Bisalanews.id-Menteri Kelautan dan Perikanan Republik Indonesia, Sakti Wahyu Trenggono mengambil sumpah jabatan para Pimpinan Tinggi Madya lingkup Kementerian Kelautan dan Perikanan, seiring perubahan nomenklatur beberapa unit kerja eselon I KKP, Rabu (1/11/2023).
Unit kerja eselon I yang bertransformasi yakni Ditjen Pengelolaan Ruang Laut menjadi Ditjen Pengelolaan Kelautan dan Ruang Laut (PKRL). Kemudian Badan Riset Sumber Daya Manusia menjadi Badan Penyuluhan dan Pengembangan Sumber Daya Manusia (BPPSDM), Balai Karantina Ikan Pengendalian Mutu dan Keamanan Hasil Perikanan berubah menjadi Badan Pengendalian dan Pengawasan Mutu Hasil Kelautan dan Perikanan (BPPMHKP), serta Ditjen Perikanan Budidaya menjadi Ditjen Perikanan Budi Daya.

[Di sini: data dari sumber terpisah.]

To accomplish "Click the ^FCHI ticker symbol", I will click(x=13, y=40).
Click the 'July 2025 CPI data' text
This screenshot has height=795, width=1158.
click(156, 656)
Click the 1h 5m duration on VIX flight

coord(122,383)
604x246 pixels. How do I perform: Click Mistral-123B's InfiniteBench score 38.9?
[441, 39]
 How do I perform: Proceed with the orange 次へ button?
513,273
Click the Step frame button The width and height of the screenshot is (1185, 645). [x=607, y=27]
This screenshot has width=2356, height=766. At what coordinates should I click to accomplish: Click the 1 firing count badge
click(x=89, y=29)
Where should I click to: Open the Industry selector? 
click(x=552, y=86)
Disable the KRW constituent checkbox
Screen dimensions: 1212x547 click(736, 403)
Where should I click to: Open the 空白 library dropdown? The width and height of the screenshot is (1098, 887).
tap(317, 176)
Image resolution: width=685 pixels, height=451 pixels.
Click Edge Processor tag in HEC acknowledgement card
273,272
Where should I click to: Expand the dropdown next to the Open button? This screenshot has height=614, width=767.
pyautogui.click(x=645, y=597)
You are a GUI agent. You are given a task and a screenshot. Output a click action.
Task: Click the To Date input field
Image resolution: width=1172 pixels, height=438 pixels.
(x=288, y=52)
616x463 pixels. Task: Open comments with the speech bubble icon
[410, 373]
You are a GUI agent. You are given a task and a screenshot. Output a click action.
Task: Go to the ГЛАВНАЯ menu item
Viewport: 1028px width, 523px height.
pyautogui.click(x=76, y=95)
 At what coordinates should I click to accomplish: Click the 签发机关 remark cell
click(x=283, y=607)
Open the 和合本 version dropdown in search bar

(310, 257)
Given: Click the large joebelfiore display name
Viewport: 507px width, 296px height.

Perubahan ini harus menjadi pendorong penguatan kinerja seluruh pegawai, terlebih KKP sudah memasuki usia ke-24 tahun. Saat ini kita menghadapi sejumlah tantangan yang tidak mudah, seperti laju pemanasan global yang sudah masuk fase pendidihan. Di sisi lain KKP juga harus mampu menghadirkan SDM-SDM yang berkualitas lewat satuan pendidikan yang diampu. Di samping tantangan, peluang pengembangan sektor kelautan dan perikanan pun sangat terbuka lebar untuk mendukung pertumbuhan ekonomi nasional.
Saya optimis lewat kerja keras, soliditas tim, serta penguatan sinergitas, KKP mampu menghadirkan tata kelola sektor kelautan dan perikanan yang berkualitas dengan menempatkan ekologi sebagai panglimanya.